Records of word and element locations
>>>

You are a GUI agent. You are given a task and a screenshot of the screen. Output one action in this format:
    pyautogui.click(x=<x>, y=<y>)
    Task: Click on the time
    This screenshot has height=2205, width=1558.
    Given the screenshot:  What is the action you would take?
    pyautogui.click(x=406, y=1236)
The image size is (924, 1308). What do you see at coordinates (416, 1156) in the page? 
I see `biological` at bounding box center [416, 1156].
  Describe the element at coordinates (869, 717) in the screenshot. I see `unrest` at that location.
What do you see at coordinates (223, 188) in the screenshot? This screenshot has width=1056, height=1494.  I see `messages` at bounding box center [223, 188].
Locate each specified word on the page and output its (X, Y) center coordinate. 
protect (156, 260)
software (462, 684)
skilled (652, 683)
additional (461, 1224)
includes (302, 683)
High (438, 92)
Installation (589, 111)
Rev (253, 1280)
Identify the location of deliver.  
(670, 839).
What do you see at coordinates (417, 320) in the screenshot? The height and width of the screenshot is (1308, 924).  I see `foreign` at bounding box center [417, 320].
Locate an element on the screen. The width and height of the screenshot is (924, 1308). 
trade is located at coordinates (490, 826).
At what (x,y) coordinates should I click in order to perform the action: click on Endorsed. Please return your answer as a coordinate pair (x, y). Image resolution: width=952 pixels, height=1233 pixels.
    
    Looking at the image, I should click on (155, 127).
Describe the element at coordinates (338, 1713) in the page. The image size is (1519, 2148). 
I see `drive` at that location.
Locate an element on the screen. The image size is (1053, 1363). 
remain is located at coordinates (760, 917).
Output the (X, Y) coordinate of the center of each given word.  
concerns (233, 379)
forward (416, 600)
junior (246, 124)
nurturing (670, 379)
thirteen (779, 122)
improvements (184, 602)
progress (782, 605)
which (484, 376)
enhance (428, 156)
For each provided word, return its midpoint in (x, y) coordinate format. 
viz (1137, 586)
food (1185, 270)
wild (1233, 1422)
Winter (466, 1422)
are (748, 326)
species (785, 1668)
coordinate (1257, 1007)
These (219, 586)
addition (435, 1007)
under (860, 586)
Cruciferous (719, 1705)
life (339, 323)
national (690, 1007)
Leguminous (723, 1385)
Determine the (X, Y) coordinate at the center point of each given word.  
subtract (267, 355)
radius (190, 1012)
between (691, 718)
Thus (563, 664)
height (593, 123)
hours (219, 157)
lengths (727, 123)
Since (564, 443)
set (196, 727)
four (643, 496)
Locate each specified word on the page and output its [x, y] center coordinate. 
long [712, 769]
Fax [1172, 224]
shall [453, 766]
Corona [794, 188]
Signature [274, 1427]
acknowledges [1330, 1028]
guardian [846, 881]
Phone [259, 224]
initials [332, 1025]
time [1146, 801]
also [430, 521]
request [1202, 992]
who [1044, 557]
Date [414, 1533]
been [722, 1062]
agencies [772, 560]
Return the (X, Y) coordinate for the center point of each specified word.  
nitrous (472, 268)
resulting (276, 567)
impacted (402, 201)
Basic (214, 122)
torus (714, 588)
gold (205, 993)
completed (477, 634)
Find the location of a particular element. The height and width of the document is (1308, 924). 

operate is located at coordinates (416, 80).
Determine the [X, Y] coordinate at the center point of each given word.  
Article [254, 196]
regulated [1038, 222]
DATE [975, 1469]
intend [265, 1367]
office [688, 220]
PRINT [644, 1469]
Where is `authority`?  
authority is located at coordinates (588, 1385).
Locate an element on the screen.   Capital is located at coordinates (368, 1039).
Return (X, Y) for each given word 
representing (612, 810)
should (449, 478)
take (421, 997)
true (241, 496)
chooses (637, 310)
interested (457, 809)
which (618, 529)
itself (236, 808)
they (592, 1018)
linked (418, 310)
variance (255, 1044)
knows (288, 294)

<<<

TASK DESCRIPTION: Copy the lines of the material word for word, beginning with the line that contains "includes (302, 683)" and continuing through the line that contains "height (593, 123)", both included.

REPLY:
includes (302, 683)
High (438, 92)
Installation (589, 111)
Rev (253, 1280)
Identify the location of deliver.  
(670, 839).
What do you see at coordinates (417, 320) in the screenshot? The height and width of the screenshot is (1308, 924).  I see `foreign` at bounding box center [417, 320].
Locate an element on the screen. The width and height of the screenshot is (924, 1308). 
trade is located at coordinates (490, 826).
At what (x,y) coordinates should I click in order to perform the action: click on Endorsed. Please return your answer as a coordinate pair (x, y). Image resolution: width=952 pixels, height=1233 pixels.
    
    Looking at the image, I should click on (155, 127).
Describe the element at coordinates (338, 1713) in the page. The image size is (1519, 2148). 
I see `drive` at that location.
Locate an element on the screen. The image size is (1053, 1363). 
remain is located at coordinates (760, 917).
Output the (X, Y) coordinate of the center of each given word.  
concerns (233, 379)
forward (416, 600)
junior (246, 124)
nurturing (670, 379)
thirteen (779, 122)
improvements (184, 602)
progress (782, 605)
which (484, 376)
enhance (428, 156)
For each provided word, return its midpoint in (x, y) coordinate format. 
viz (1137, 586)
food (1185, 270)
wild (1233, 1422)
Winter (466, 1422)
are (748, 326)
species (785, 1668)
coordinate (1257, 1007)
These (219, 586)
addition (435, 1007)
under (860, 586)
Cruciferous (719, 1705)
life (339, 323)
national (690, 1007)
Leguminous (723, 1385)
Determine the (X, Y) coordinate at the center point of each given word.  
subtract (267, 355)
radius (190, 1012)
between (691, 718)
Thus (563, 664)
height (593, 123)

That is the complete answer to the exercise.